__Stated goal__
Return every line below that contains the string "column", matching case exactly.

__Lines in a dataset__

┄┄┄┄┄┄

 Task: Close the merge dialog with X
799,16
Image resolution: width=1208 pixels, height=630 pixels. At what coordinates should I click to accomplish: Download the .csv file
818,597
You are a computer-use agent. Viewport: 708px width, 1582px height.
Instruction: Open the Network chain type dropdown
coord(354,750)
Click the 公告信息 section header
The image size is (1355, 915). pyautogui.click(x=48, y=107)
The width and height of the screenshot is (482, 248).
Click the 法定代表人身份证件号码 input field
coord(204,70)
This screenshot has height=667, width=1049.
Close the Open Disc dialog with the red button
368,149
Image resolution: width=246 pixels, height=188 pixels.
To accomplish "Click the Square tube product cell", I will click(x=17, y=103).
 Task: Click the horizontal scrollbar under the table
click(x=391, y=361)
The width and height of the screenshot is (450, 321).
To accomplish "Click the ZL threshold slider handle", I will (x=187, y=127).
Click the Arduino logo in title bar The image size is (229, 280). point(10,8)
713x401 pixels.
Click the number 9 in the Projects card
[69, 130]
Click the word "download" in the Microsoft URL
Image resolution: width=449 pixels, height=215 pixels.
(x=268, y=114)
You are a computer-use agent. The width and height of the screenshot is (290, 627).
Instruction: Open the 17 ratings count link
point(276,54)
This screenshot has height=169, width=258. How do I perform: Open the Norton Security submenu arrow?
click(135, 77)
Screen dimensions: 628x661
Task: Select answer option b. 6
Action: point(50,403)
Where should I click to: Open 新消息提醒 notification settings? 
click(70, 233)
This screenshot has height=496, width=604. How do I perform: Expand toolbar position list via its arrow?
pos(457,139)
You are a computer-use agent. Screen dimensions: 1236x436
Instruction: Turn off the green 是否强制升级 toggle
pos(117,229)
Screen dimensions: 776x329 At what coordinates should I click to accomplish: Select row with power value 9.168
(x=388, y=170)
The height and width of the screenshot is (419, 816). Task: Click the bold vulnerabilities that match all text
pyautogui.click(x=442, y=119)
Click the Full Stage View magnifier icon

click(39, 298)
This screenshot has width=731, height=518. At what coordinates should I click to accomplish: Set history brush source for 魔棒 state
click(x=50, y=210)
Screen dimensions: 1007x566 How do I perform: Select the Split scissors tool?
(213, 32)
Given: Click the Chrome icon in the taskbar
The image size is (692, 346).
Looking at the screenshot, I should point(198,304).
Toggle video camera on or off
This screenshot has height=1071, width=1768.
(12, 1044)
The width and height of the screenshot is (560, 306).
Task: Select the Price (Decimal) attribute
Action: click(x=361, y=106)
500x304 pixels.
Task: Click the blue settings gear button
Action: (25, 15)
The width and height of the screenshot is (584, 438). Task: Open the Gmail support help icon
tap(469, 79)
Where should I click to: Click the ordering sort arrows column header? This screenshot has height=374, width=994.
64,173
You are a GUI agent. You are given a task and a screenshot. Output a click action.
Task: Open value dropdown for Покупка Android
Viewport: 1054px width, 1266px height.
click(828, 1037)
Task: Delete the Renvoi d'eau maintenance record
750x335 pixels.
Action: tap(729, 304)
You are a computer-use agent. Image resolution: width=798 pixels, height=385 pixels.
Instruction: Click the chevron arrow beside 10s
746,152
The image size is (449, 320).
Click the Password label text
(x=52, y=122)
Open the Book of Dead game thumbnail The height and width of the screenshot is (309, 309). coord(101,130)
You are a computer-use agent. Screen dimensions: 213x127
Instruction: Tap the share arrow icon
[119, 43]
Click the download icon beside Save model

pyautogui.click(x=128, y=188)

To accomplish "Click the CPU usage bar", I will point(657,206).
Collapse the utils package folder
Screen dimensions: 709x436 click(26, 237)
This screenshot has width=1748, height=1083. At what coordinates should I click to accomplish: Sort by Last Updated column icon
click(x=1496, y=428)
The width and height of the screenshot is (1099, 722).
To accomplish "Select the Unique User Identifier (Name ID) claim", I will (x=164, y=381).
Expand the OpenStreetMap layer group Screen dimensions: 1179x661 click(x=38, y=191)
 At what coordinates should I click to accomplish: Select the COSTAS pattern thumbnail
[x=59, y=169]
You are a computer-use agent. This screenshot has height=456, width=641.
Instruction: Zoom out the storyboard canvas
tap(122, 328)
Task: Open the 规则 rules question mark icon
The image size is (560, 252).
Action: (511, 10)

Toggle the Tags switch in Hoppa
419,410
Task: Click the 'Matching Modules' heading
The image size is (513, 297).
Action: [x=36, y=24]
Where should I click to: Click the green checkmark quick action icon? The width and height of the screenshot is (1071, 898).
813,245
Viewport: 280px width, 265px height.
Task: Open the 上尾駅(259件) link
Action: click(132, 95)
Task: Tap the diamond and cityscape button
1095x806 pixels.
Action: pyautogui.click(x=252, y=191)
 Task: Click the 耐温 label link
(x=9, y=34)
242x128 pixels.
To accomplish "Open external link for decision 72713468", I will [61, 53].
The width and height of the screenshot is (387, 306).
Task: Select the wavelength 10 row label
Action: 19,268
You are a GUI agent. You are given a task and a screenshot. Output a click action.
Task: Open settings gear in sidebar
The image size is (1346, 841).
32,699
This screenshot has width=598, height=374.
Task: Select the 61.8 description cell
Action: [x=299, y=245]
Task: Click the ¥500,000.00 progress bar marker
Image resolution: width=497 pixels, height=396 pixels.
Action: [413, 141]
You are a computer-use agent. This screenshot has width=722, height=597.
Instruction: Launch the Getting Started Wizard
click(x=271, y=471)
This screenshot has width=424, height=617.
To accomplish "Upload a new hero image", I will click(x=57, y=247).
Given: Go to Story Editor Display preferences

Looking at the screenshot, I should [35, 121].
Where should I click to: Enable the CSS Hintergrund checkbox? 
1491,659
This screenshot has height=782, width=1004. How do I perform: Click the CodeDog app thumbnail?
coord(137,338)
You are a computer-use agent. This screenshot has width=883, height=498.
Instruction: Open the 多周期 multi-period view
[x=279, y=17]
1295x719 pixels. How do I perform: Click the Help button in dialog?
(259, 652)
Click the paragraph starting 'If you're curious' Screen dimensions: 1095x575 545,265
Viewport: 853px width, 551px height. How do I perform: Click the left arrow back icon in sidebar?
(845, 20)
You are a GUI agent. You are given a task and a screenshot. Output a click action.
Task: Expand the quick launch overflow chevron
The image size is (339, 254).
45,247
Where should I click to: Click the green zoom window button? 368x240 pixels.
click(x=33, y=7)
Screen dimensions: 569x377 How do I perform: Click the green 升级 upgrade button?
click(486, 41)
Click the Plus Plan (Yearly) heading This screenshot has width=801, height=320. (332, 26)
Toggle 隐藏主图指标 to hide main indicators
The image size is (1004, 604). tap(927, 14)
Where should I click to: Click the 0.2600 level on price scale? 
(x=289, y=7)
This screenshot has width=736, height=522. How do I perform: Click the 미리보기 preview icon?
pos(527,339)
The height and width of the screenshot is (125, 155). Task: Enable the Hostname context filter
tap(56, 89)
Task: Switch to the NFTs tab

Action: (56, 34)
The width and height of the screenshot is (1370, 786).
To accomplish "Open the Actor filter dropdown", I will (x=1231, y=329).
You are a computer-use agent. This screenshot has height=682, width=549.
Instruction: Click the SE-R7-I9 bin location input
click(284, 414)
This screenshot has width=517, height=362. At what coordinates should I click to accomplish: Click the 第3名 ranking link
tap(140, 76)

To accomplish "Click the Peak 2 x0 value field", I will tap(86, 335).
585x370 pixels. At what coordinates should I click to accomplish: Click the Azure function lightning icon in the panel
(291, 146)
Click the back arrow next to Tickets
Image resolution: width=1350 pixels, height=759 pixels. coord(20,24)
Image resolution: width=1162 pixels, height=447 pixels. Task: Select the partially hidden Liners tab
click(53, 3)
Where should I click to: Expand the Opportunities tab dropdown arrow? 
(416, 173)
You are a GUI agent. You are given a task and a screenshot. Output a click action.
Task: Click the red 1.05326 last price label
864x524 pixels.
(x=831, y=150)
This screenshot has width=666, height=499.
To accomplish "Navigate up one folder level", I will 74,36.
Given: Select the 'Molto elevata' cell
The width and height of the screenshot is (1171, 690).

┄┄┄┄┄┄

__Exercise response__
Where should I click to: Click the ordering sort arrows column header? This screenshot has height=374, width=994.
This screenshot has width=1748, height=1083. At what coordinates should I click to accomplish: Sort by Last Updated column icon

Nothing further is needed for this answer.